WORK ITEM: Using the entries that follow, establish how many lines contain the word "height" and give only that figure.

Collected data entries:
----------------

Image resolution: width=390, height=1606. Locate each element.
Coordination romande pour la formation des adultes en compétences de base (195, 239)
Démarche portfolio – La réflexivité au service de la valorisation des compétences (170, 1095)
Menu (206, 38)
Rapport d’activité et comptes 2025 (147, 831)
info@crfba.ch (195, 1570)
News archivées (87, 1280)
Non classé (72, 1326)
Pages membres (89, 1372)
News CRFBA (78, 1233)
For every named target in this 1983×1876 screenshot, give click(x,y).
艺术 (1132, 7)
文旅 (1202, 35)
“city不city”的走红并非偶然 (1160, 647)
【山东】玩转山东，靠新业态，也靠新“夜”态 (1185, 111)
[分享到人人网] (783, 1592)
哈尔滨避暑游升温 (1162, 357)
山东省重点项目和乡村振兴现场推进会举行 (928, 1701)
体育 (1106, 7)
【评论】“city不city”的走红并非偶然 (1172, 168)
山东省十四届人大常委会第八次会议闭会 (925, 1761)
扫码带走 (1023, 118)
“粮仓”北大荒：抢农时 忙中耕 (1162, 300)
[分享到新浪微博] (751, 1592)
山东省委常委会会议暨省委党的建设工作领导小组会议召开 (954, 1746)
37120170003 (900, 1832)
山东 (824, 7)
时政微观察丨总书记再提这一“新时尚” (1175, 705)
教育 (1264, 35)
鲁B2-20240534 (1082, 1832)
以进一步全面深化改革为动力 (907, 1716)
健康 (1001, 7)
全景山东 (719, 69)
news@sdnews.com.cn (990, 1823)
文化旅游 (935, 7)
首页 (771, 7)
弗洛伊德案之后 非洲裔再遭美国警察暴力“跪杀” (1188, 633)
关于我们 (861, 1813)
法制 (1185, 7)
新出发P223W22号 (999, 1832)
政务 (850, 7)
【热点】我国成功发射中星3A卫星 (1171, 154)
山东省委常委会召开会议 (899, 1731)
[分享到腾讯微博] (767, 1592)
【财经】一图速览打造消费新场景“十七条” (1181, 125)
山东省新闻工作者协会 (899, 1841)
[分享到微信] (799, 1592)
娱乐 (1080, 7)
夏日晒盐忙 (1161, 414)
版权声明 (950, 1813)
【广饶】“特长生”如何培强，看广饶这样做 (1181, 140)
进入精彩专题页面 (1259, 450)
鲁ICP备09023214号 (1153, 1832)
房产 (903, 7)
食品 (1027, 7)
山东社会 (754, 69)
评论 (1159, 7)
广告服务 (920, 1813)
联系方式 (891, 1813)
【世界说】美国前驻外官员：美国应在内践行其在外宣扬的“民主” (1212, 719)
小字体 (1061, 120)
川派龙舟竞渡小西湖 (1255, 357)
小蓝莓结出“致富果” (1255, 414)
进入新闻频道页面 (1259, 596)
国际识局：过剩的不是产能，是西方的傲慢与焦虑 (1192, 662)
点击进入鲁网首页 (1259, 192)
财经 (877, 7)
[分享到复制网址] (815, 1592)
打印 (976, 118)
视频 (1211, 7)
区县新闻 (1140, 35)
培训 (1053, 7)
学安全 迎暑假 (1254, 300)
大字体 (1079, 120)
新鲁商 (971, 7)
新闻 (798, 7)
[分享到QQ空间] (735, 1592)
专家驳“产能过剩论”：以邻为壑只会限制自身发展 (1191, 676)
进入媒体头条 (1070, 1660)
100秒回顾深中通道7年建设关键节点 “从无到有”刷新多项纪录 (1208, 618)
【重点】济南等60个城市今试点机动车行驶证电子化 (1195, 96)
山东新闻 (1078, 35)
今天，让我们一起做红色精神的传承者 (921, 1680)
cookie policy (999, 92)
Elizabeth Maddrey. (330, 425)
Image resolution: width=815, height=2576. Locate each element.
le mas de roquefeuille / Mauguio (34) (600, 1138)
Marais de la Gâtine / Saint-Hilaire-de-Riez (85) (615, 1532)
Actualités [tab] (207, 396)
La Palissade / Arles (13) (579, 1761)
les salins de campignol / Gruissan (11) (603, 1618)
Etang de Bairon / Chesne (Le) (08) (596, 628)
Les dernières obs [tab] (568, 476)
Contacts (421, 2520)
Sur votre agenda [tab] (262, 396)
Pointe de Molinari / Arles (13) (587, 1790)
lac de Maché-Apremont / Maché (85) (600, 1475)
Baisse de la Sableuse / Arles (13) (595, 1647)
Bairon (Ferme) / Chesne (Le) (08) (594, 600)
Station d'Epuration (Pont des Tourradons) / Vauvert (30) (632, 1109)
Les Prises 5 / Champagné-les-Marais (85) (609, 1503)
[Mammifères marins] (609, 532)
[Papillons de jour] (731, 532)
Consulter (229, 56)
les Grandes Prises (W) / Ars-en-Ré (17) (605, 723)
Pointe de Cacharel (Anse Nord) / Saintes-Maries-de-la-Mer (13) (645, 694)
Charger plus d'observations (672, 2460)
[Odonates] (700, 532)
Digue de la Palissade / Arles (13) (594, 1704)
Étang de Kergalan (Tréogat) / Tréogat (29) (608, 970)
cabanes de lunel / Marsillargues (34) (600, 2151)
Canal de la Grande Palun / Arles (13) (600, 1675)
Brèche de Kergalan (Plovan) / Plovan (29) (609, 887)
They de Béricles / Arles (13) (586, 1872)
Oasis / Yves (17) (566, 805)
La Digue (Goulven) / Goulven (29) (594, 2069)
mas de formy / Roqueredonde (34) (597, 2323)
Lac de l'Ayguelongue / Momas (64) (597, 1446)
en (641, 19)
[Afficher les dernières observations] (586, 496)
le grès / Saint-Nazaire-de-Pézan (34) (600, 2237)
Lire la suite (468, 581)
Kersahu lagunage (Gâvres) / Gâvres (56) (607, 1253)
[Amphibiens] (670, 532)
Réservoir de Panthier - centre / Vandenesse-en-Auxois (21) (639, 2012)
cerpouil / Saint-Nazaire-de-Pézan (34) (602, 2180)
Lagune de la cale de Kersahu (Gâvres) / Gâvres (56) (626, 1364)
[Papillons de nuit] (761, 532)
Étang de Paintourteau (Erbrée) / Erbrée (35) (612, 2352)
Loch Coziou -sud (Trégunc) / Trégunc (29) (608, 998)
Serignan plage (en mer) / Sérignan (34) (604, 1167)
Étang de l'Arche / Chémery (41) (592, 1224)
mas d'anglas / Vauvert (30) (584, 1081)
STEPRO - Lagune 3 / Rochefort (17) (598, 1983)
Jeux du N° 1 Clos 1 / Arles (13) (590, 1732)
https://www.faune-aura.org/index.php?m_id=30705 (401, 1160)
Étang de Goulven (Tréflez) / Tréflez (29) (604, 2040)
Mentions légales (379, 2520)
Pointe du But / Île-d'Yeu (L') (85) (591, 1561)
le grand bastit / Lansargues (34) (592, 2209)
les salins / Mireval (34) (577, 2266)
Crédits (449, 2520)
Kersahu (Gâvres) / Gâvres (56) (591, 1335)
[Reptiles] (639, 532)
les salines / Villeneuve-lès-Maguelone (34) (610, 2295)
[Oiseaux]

----------------

RESPONSE BOX: 2